Working alongside Burke is new General Manager, Ron Hextall, who last worked for instate rival Philadelphia. Hextall had mixed success on the other end of the PA Turnpike where he helped Philadelphia accumulate a lot of young talent, but the Flyers were never able to translate it into any sort of on ice success. Hextall brought his own coach into Philly, former college bench boss Dave Hakstol, whose coaching grew stale quickly. Yet Hextall was reluctant to admit his failure and only relieved Hakstol of his duties after several wasted years despite the fanbase's cries for a change in leadership far before the axe swung down. The Flyers’ failure to advance anywhere toward postseason success under Hextall eventually led to his own dismissal, but you cannot fault him for bringing in solid talent. Under Hextall the Flyers drafted Oskar Lindblom, Ivan Provorov, Joel Farrabee, Travis Sanheim, Travis Konecny, and goaltender Carter Hart. All of those players are still on the Flyers today and are currently contributing to a team that finished first in their division this past year. Hextall has a proven record of being a good drafter, but has never managed to build a team remotely close to contending for a championship. So why is he in Pittsburgh now?

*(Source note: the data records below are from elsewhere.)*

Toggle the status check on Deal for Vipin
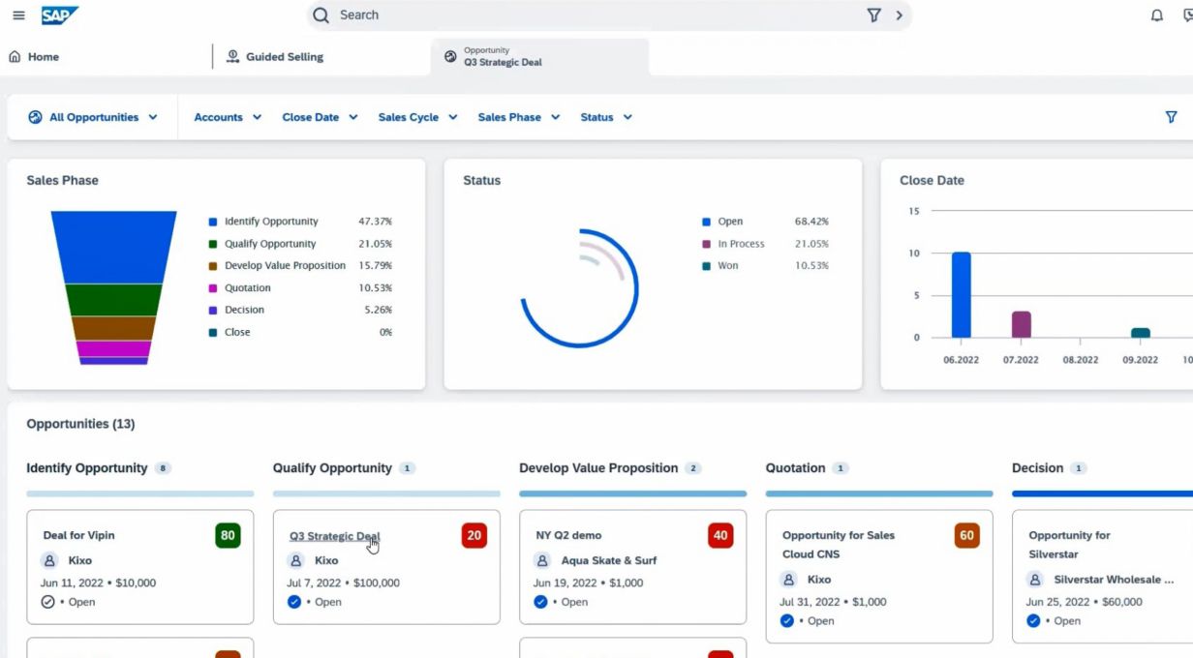Screen dimensions: 1193x658 48,602
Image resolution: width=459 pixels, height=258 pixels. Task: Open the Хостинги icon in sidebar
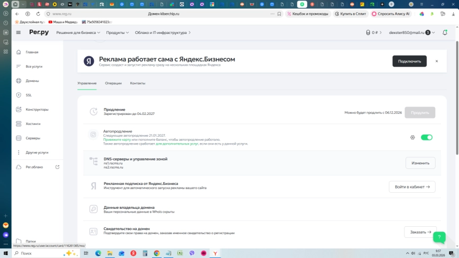tap(19, 124)
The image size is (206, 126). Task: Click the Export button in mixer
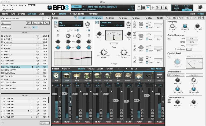click(x=56, y=69)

Burke and Hextall were brought to Pittsburgh in tandem to extend the Penguins’ championship window under Crosby, yet both executives have failed to do just that in their last stops across the league. The Penguins have a wilted prospect pool and very little draft capital of any quality moving forward. Their team rests solely in the hands of its captain, Crosby, and his talented assistants Evgeni Malkin and Kris Letang. While those three players remain elite NHL contributors, they are also 33 years of age or older. Pittsburgh also boasts a pedestrian goaltending duo of Tristan Jarry and Casey DeSmith, neither of whom have played more than 75 career NHL games or have a career save percentage above .915. With experience and stats like that between the pipes, the Penguins simply do not have championship caliber goaltending, a common prerequisite of any Cup winning team. For the Penguins to extend their championship window they would need to bolster their roster with elite talent up front or in goal, but with no upcoming first round pick and no blue chip prospects, they have no way of doing that. They cannot afford to wait a year for free agency where even then they quite literally cannot afford to buy a gamebreaking player since, according to CapFriendly, they will only have 2.18 million dollars in cap space in 2021. Pittsburgh is in limbo, they have top tier veteran talent with massive contracts that are winding down, but are not quite good enough to win now, nor are they bad enough to secure lottery picks. If they have any desire to win another Cup again soon, they must do what its fanbase fears, trade Sidney Crosby, and trade him sooner rather than later.